── RECORD EXCERPTS

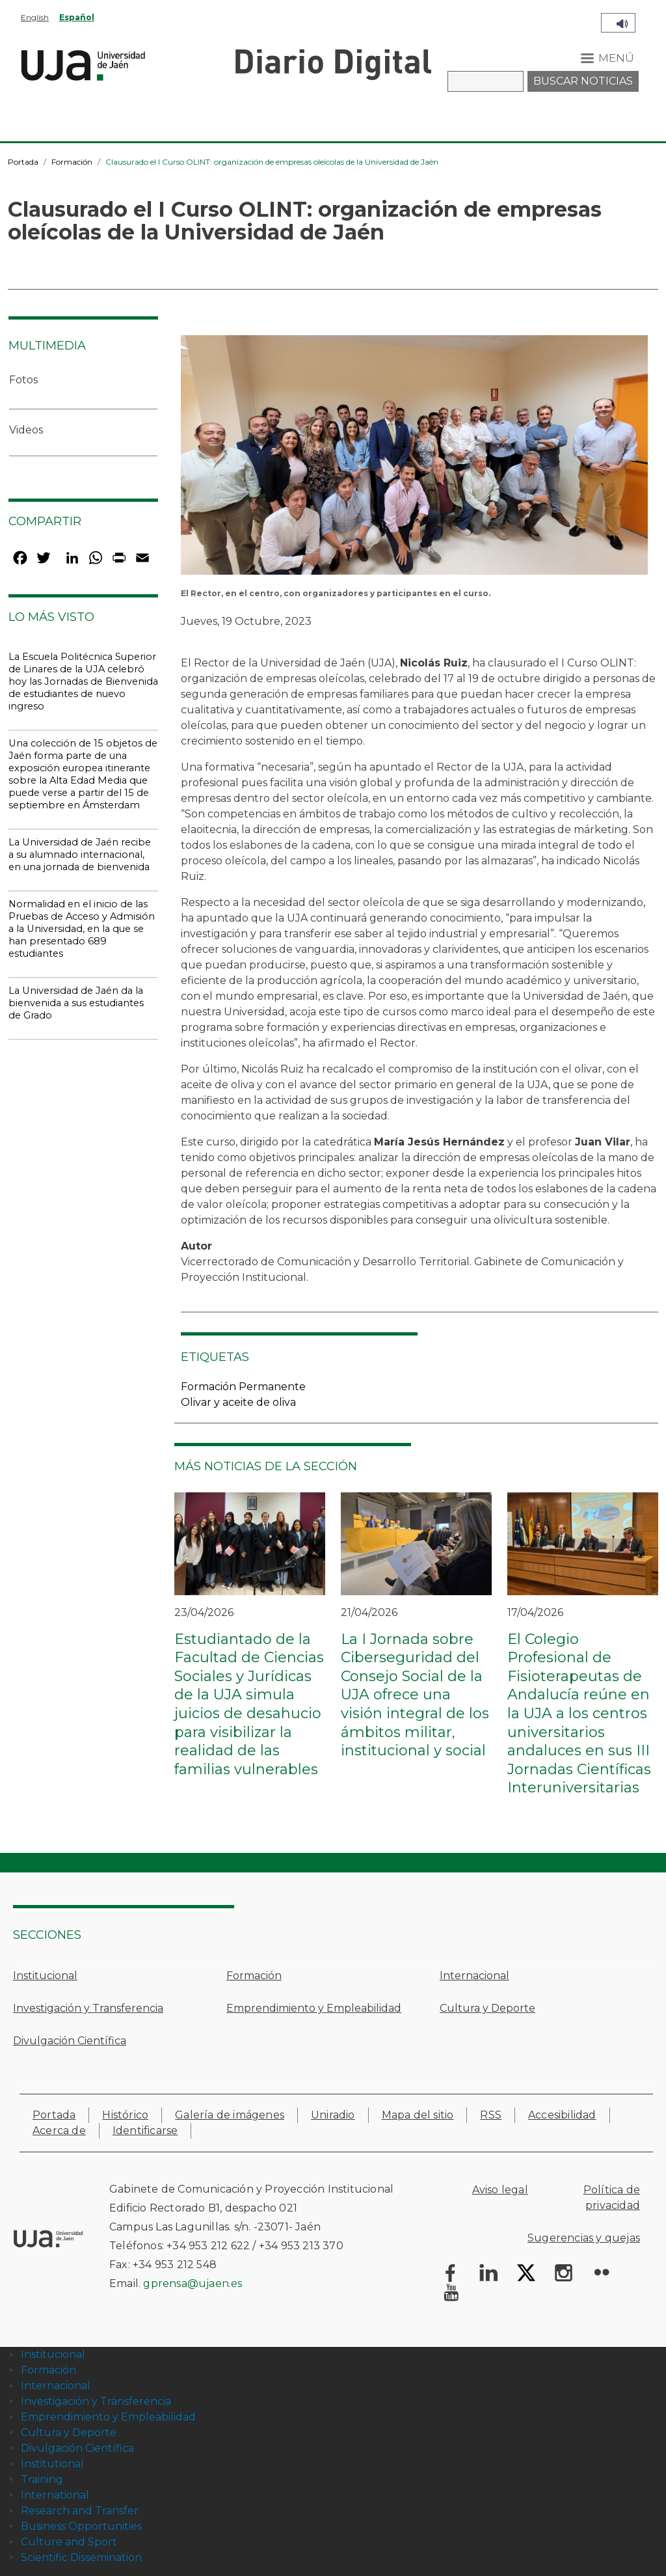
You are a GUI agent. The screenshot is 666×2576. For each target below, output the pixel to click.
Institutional (52, 2464)
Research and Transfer (80, 2510)
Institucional (45, 1975)
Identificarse (145, 2130)
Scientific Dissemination (81, 2557)
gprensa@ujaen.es (192, 2283)
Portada (23, 162)
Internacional (474, 1975)
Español (76, 17)
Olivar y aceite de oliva (238, 1402)
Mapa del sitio (418, 2115)
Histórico (125, 2115)
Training (42, 2479)
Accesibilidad (562, 2115)
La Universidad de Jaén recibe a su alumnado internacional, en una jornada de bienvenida (79, 854)
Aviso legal (500, 2190)
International (55, 2495)
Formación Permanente (243, 1386)
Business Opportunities (81, 2526)
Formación (71, 162)
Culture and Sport (69, 2542)
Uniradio (333, 2115)
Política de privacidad (611, 2198)
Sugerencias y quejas (583, 2238)
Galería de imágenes (229, 2115)
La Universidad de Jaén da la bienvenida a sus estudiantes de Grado (76, 1003)
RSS (490, 2115)
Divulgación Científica (69, 2041)
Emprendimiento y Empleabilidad (313, 2008)
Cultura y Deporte (487, 2008)
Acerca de (59, 2130)
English (35, 17)
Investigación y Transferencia (88, 2008)
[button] (414, 459)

────

** DIRECTIONS **
Your answer must be an exact copy of the records above, with no pictures included.

** TASK OUTPUT **
You are a GUI agent. The screenshot is 666×2576. For each target below, output the pixel to click.
Institutional (52, 2464)
Research and Transfer (80, 2510)
Institucional (45, 1975)
Identificarse (145, 2130)
Scientific Dissemination (81, 2557)
gprensa@ujaen.es (192, 2283)
Portada (23, 162)
Internacional (474, 1975)
Español (76, 17)
Olivar y aceite de oliva (238, 1402)
Mapa del sitio (418, 2115)
Histórico (125, 2115)
Training (42, 2479)
Accesibilidad (562, 2115)
La Universidad de Jaén recibe a su alumnado internacional, en una jornada de bienvenida (79, 854)
Aviso legal (500, 2190)
International (55, 2495)
Formación Permanente (243, 1386)
Business Opportunities (81, 2526)
Formación (71, 162)
Culture and Sport (69, 2542)
Uniradio (333, 2115)
Política de privacidad (611, 2198)
Sugerencias y quejas (583, 2238)
Galería de imágenes (229, 2115)
La Universidad de Jaén da la bienvenida a sus estudiantes de Grado (76, 1003)
RSS (490, 2115)
Divulgación Científica (69, 2041)
Emprendimiento y Empleabilidad (313, 2008)
Cultura y Deporte (487, 2008)
Acerca de (59, 2130)
English (35, 17)
Investigación y Transferencia (88, 2008)
[button] (414, 459)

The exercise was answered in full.